# Guns in America: What Is National Concealed Carry Reciprocity?



## BackyardCowboy (Aug 27, 2014)

Guns in America: What Is National Concealed Carry Reciprocity?


----------



## Cait43 (Apr 4, 2013)

Someone correct me if I am wrong..........

As I understand one will have to abide by the various state/city laws that they enter..... So one would have to know the various laws in the state/city that they will enter..........


----------



## Cait43 (Apr 4, 2013)

Whoops


----------



## SouthernBoy (Jun 27, 2007)

The only way I am in favor of something like this is if it does follow the bill as written and keeps the federal government out of the picture completely. The last thing I would want is the feds to get involved in the national recognition of citizens' rights to arm themselves as they go about their daily affairs.

Now one might ask the question; "What about states like Maryland and New Jersey and their antiquated laws"? Since in those states it is very difficult for a resident to obtain a carry permit, I don't see how it would then become an easy matter for me to cross over their borders and be free to carry pretty much as I am in one of the Carolinas or Tennessee.


----------



## desertman (Aug 29, 2013)

Cait43 said:


> Someone correct me if I am wrong..........
> 
> As I understand one will have to abide by the various state/city laws that they enter..... So one would have to know the various laws in the state/city that they will enter..........

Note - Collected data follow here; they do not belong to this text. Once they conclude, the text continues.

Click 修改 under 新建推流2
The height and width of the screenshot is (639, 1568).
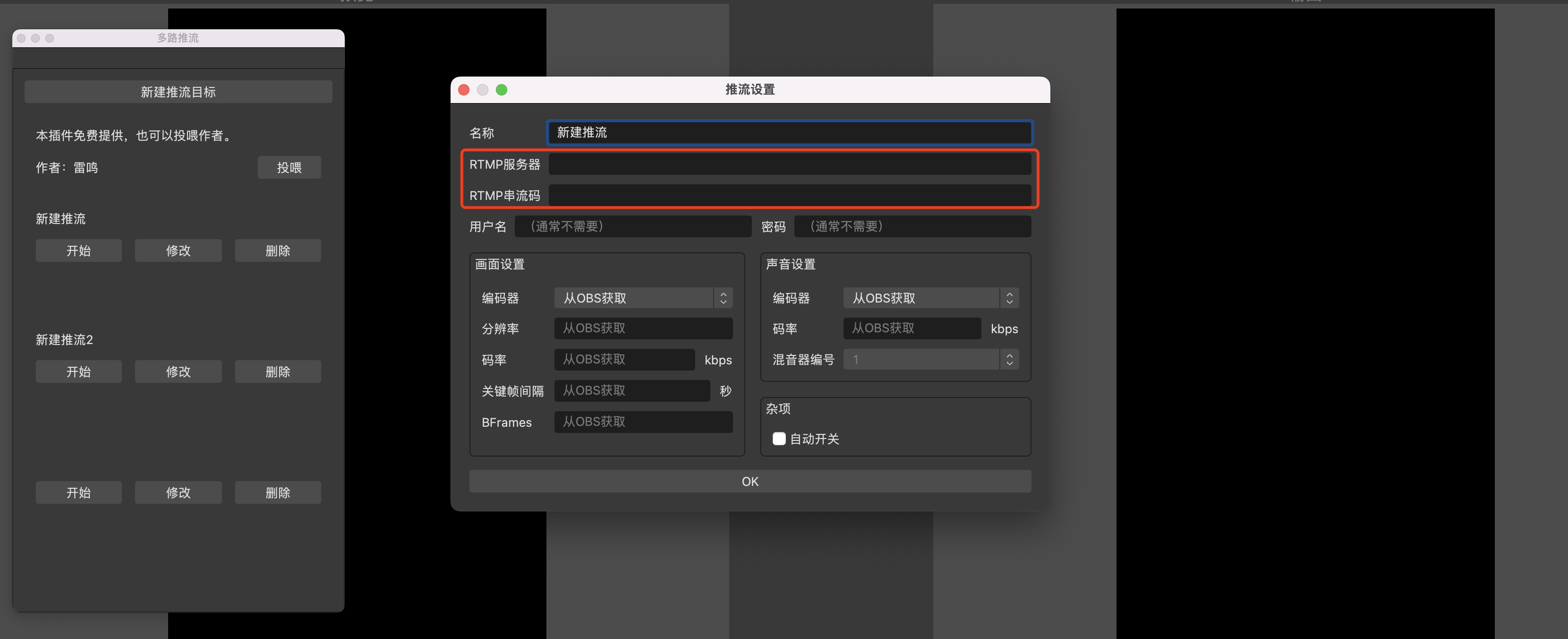[178, 371]
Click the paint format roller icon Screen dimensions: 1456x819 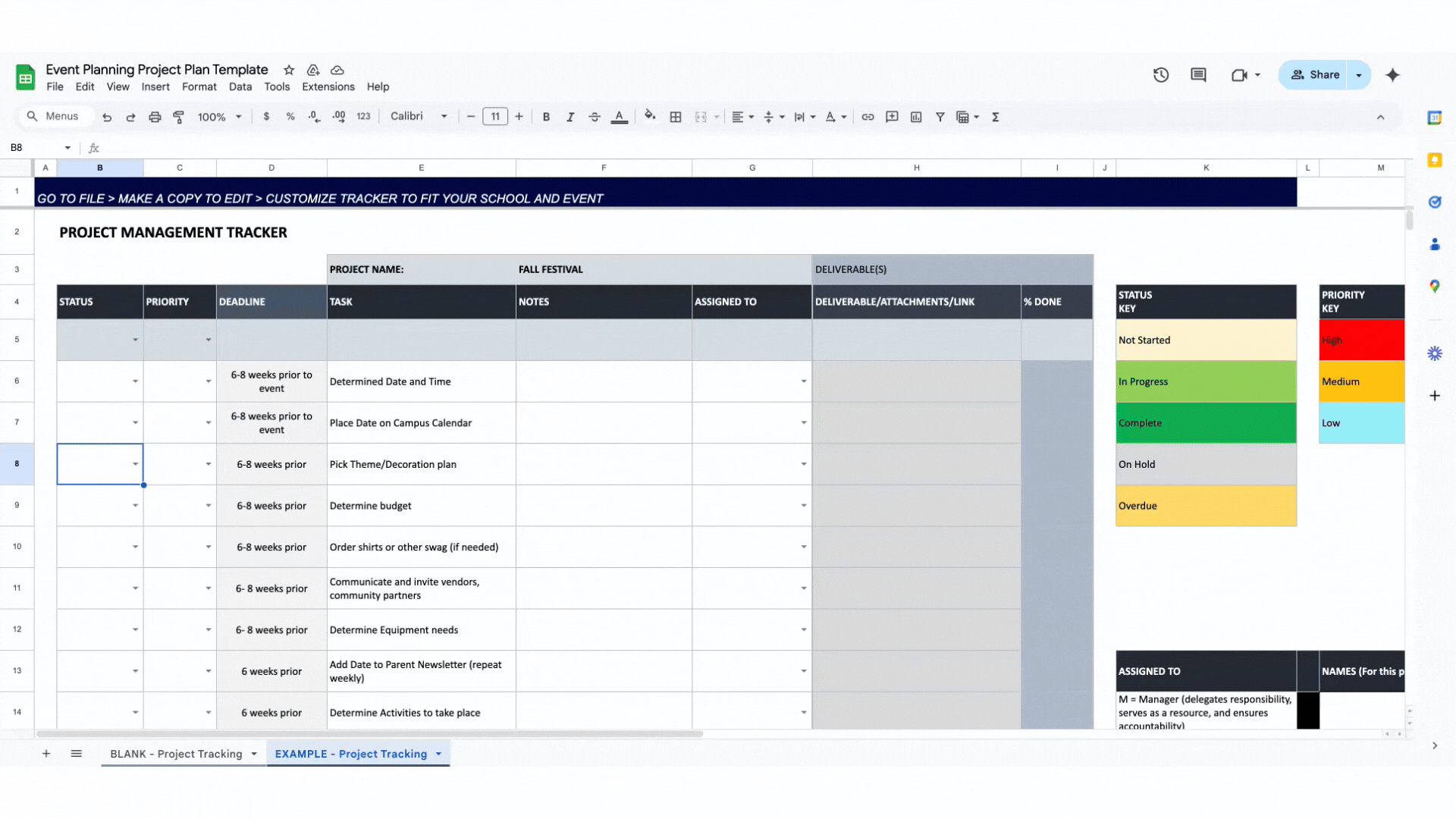[179, 117]
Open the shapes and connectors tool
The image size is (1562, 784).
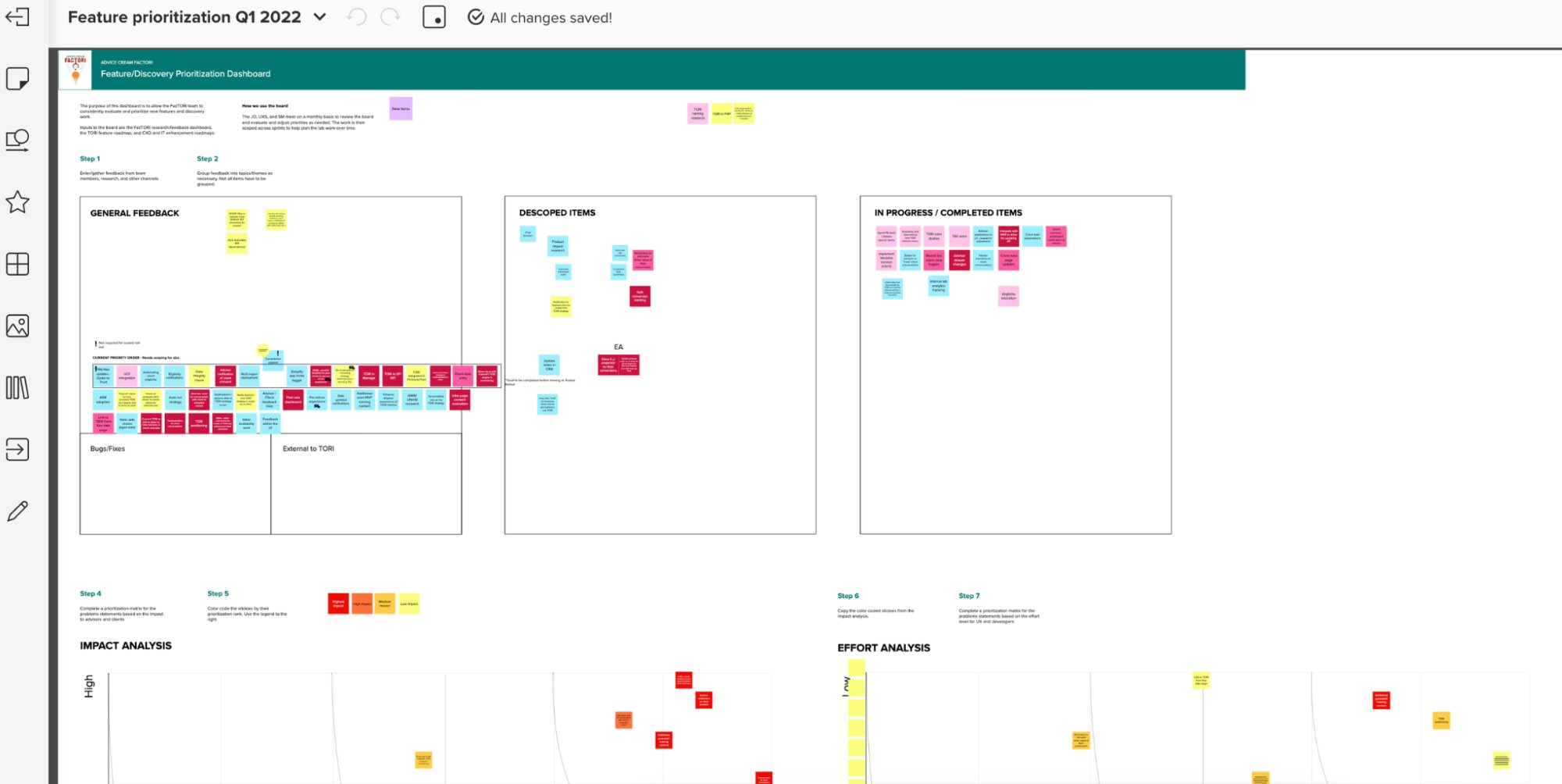click(x=16, y=139)
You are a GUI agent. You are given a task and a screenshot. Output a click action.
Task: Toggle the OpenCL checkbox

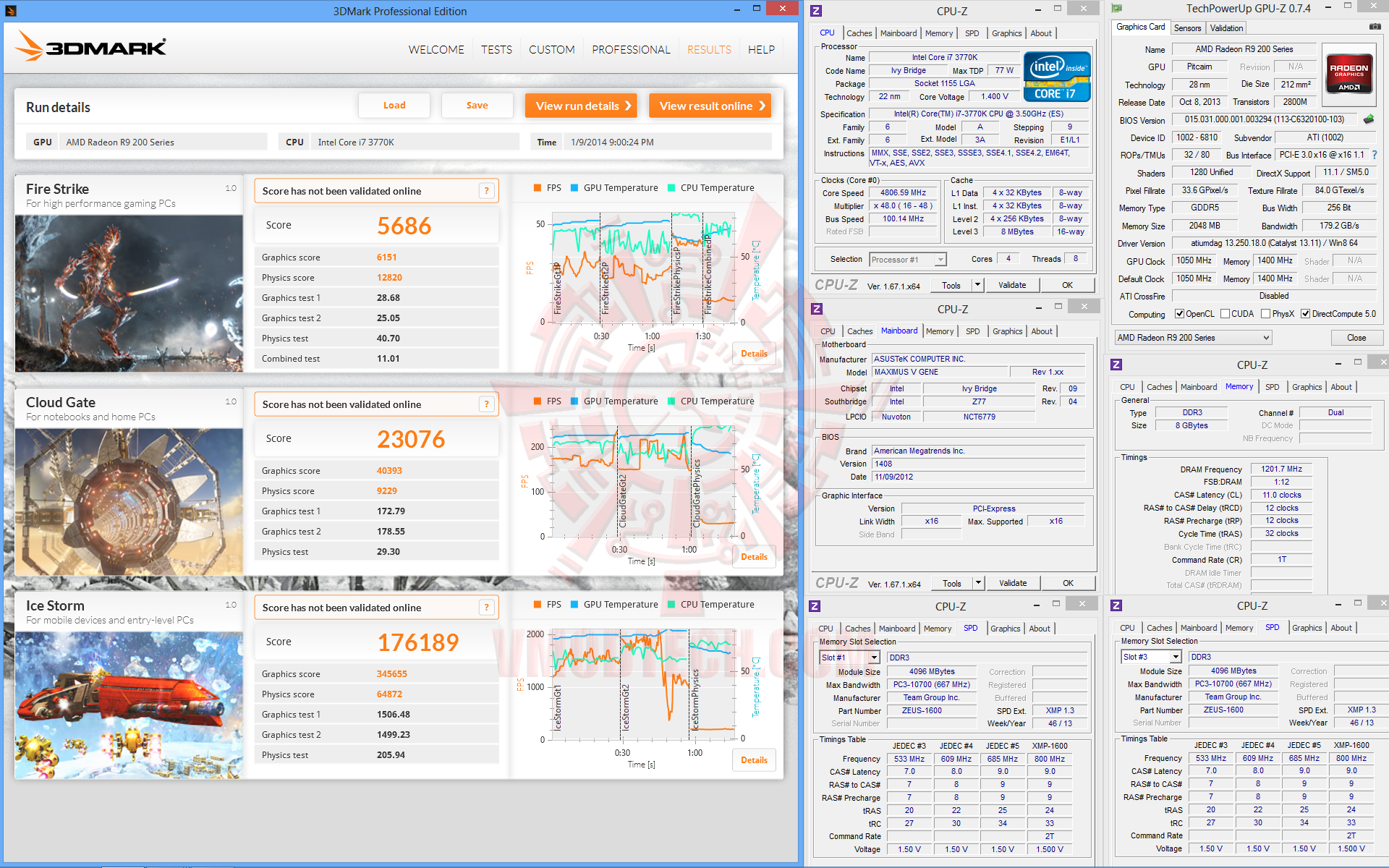coord(1179,314)
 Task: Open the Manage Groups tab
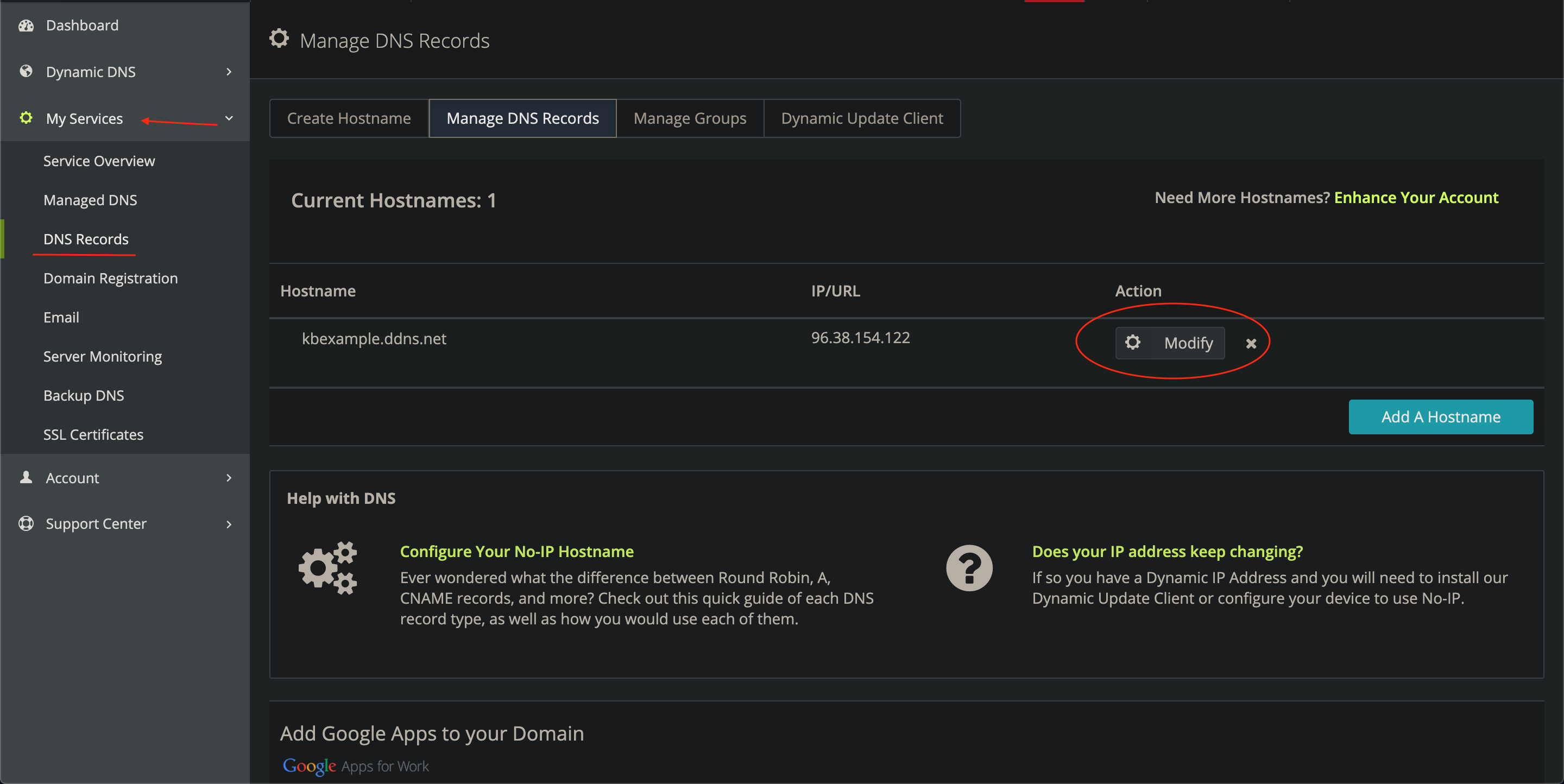pyautogui.click(x=690, y=118)
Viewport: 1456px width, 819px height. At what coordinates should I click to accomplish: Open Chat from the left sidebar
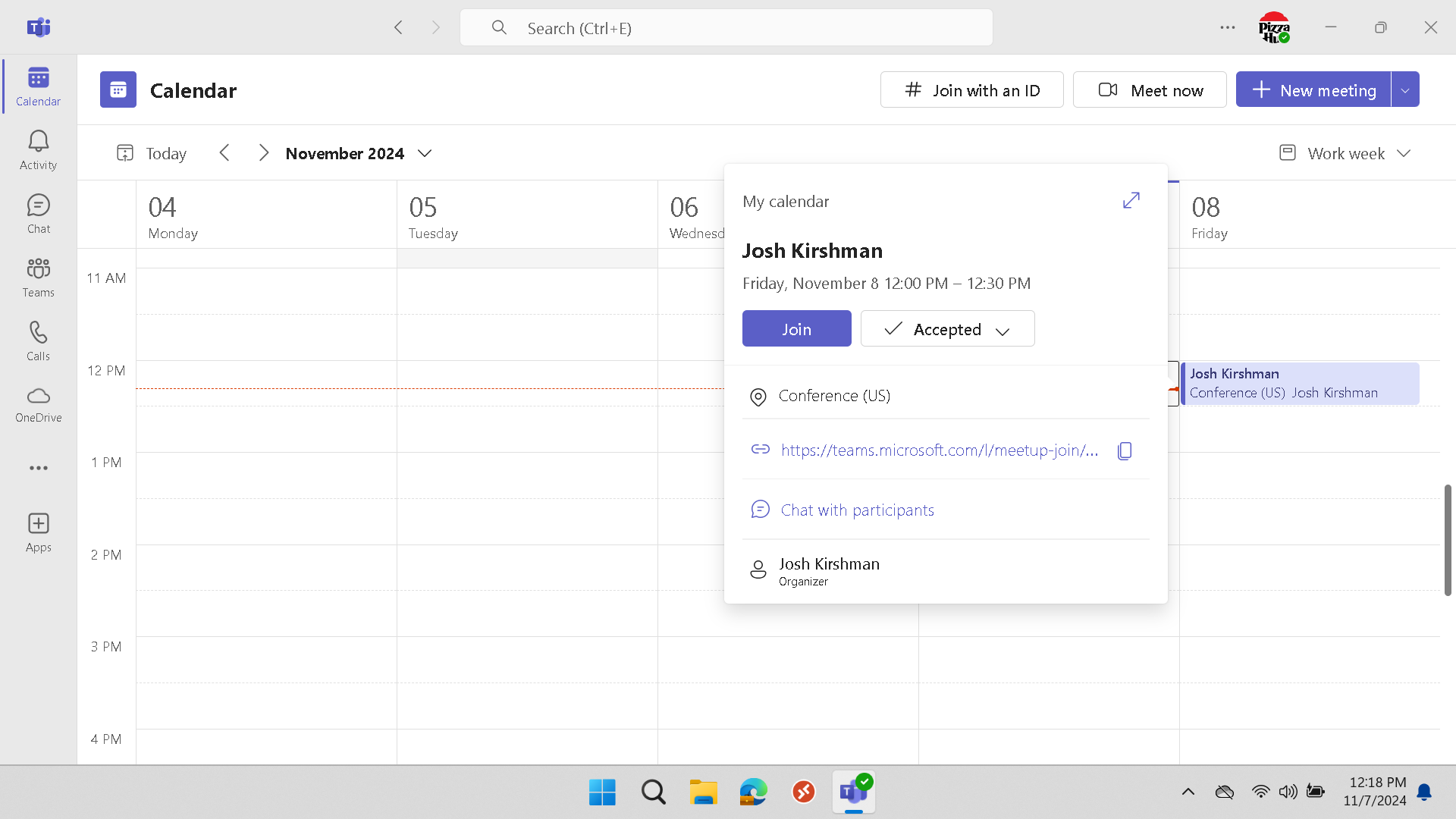(x=38, y=213)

I guess none of us will ever know until we see all the details of a final bill. At least the way I understand it is that if you have a concealed carry permit issued by your home state you would be allowed to carry in all 50 states regardless of individual state gun laws. Similar to a drivers license. Otherwise what would be the purpose of such legislation? Most states that issue concealed weapons permits already have reciprocity agreements with other states. What this means is that states that issue conditional licenses

However you may not be able to open carry in states that don't allow it. As the permits are designated for concealed carry. Obviously it wouldn't make any difference in states that allow for open carry.


----------



## jtguns (Sep 25, 2011)

Here is my take on it. Yes your CCW would be honored in each state. But subject to that states laws, that could mean that if you go into NJ, no hollow point ammo, if you go to HI, you would have to declare your firearm and reg. as soon as you enter the state. I don't even want to know how many rules you would have to follow in NY, even worse NY city (remember the safe act). Also if you go to Calf. is your firearm on their approved list?
The only way that some of this would work is a federal standard licensing that all states would have to follow, and that LAST THING I want is the feds stepping in and taking over and running things. Remember the old saying " I am from the federal government and here to help", and that is just before they step in and take over.

But I could be wrong, just don't trust the government that far, with my rights.


----------